Saved data entries:
○ ○ ○
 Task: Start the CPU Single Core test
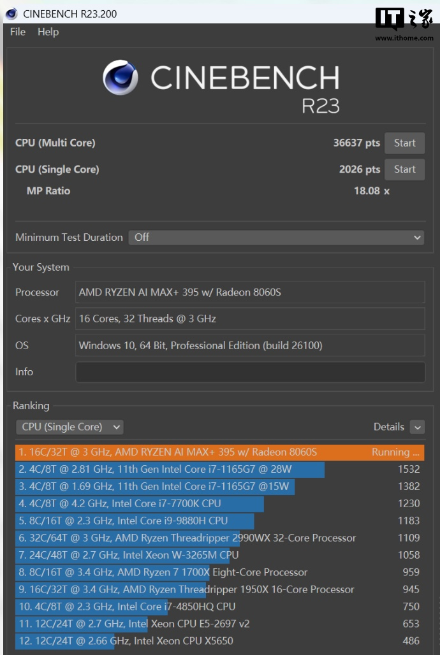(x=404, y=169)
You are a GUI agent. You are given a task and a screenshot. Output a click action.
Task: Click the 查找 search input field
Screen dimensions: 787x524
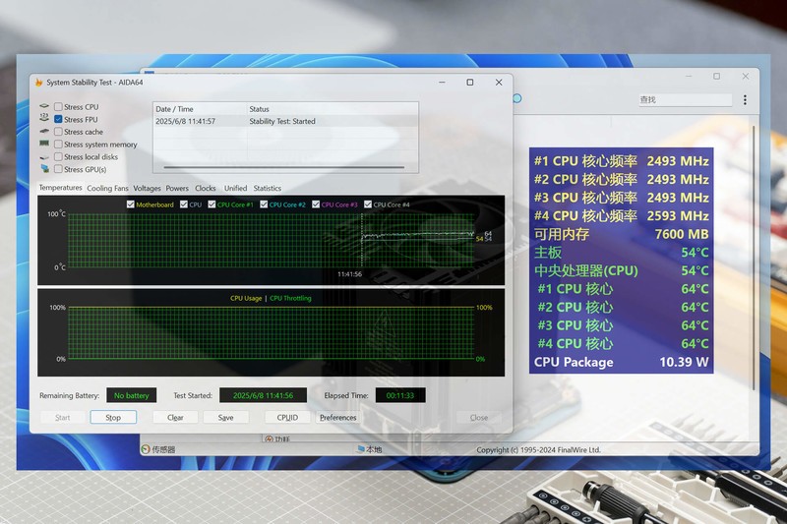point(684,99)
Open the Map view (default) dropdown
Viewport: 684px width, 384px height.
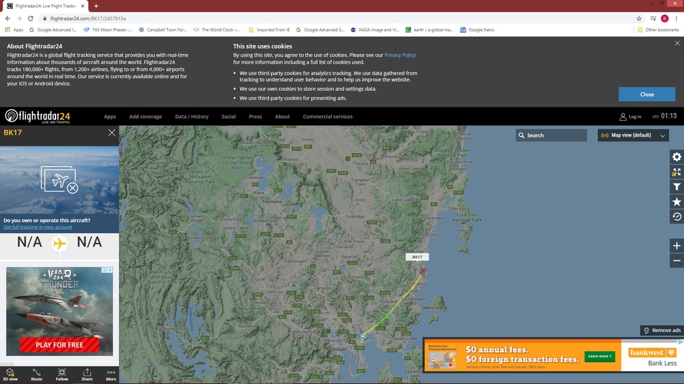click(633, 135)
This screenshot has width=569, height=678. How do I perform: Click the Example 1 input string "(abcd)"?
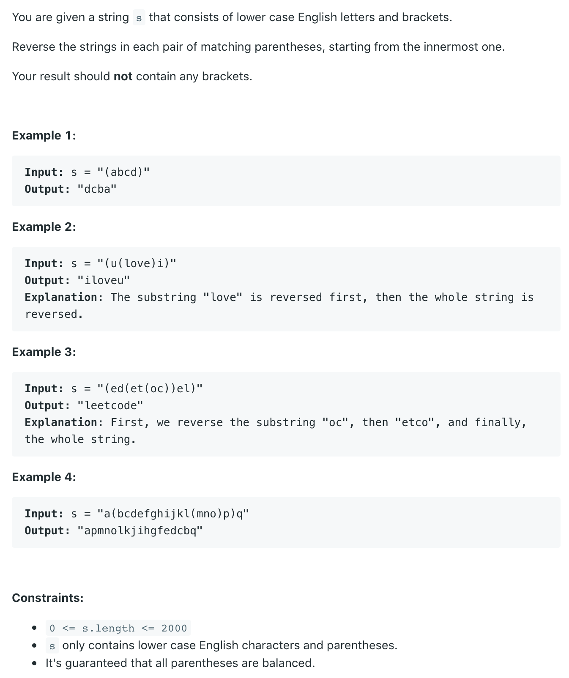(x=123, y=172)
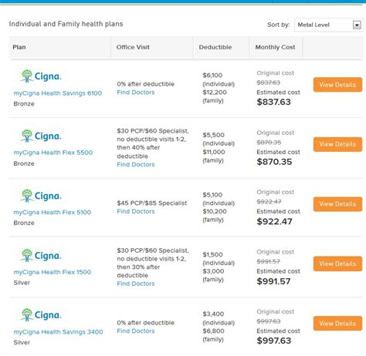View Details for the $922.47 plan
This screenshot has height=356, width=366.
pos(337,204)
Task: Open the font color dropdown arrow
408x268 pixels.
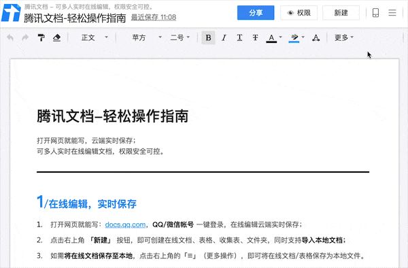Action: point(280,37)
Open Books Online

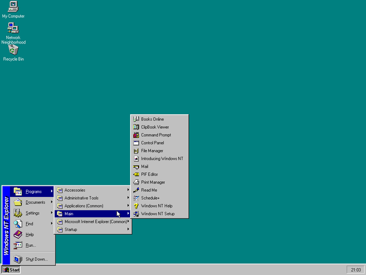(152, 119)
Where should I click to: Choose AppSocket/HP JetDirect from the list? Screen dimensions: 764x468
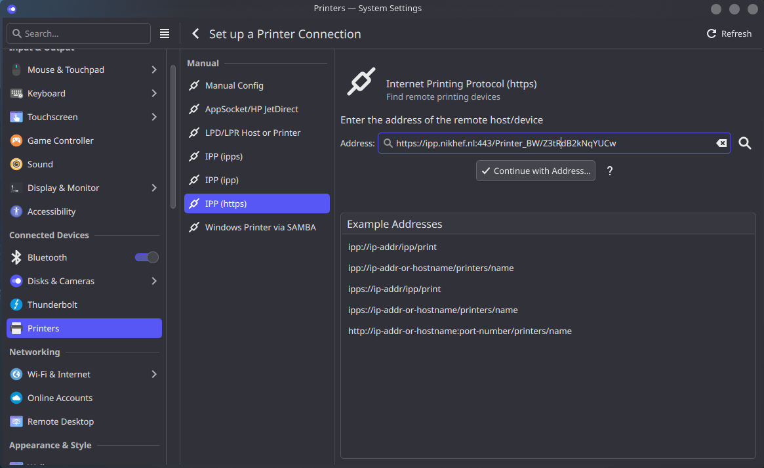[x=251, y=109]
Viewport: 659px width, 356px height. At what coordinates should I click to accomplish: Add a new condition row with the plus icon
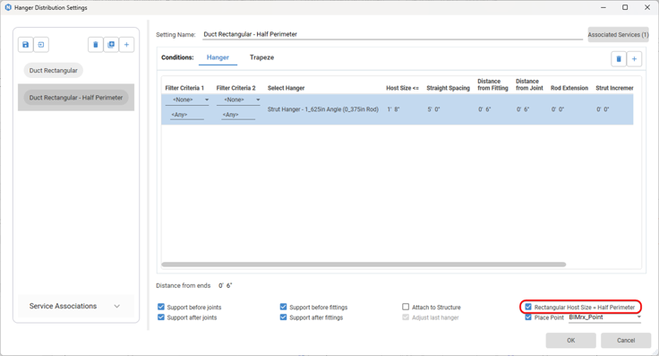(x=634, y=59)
○ ○ ○
_Problem details_
Would you filter the records and copy each line that contains the word "dropdown"?

_Response area_
Open the Map view (default) dropdown
Task: Open the font color dropdown arrow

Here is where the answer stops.